Aujourd'hui, la kasbah n'est plus un quartier clos et une large partie est accessible au public. Ses quartiers occidentaux, notamment les quartiers Moulay al-Yazid et Derb Chtouka, sont devenus des quartiers résidentiels comptant une quantité non négligeable de riads touristiques. L'artère principale du quartier est la rue de la kasbah, une longue rue coudée essentiellement orientée nord-sud qui relie la mosquée de la Kasbah au mechouar, l'esplanade publique donnant accès au palais royal. La majeure partie de sa section orientale est toujours utilisée comme palais royal par le roi du Maroc et est interdite au public. Le parc du palais royal, considérablement remanié sous la dynastie alaouite, contient de vastes jardins et places. À leur extrémité nord cependant, les vestiges du monumental palais El Badi, construit par le sultan saadien Ahmad al-Mansour, est maintenant un site historique accessible aux touristes[6].

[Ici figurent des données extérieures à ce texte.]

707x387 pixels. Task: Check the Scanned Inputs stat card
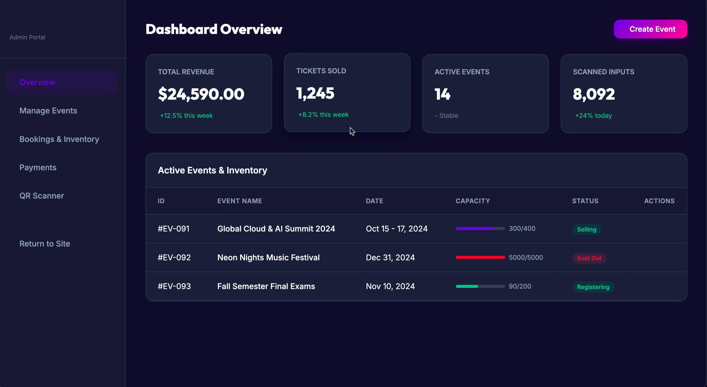pyautogui.click(x=624, y=93)
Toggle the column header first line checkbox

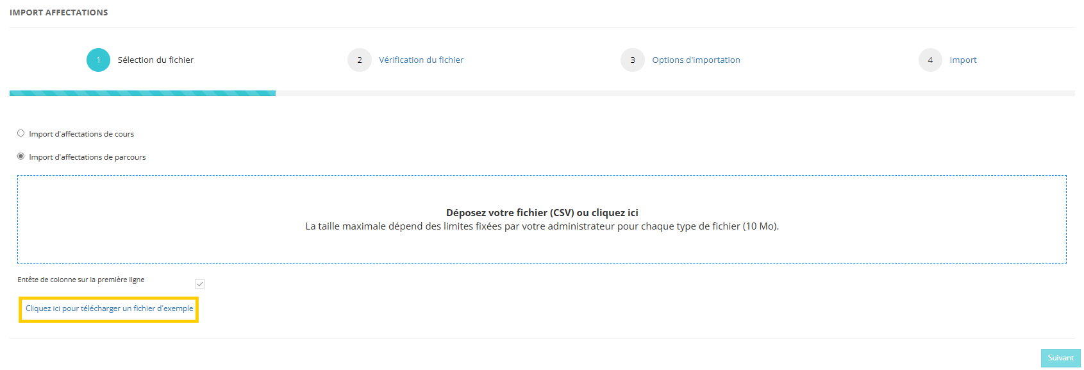tap(200, 284)
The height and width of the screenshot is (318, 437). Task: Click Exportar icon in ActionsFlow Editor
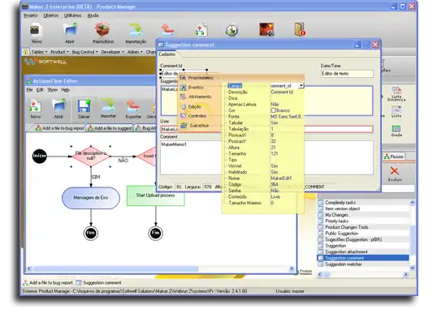(x=133, y=106)
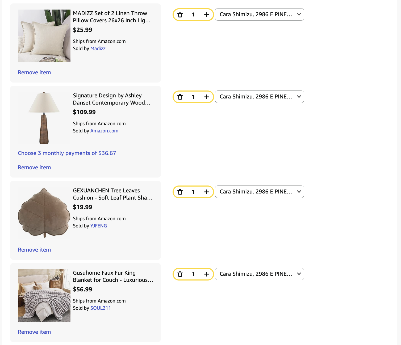Click trash icon for MADIZZ pillow covers
Screen dimensions: 401x345
click(x=180, y=15)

Dans la zone nord-ouest de la kasbah se trouve la mosquée principale d'origine de la citadelle, la mosquée de la Kasbah (également connue sous le nom de mosquée Mansouriya ou mosquée de Moulay al-Yazid), toujours active de nos jours et accessible uniquement aux musulmans[6]. Juste à l'ouest de la mosquée, à la jonction entre les murs de la ville principale et les murs extérieurs de la kasbah, se trouve l'ancienne porte publique principale de la kasbah, Bab Agnaou, construite sous le règne almohade Yaqub al-Mansur[3]. Près de la kasbah, au nord-est, après la Place des Ferblantiers, se trouve également le Palais de la Bahia.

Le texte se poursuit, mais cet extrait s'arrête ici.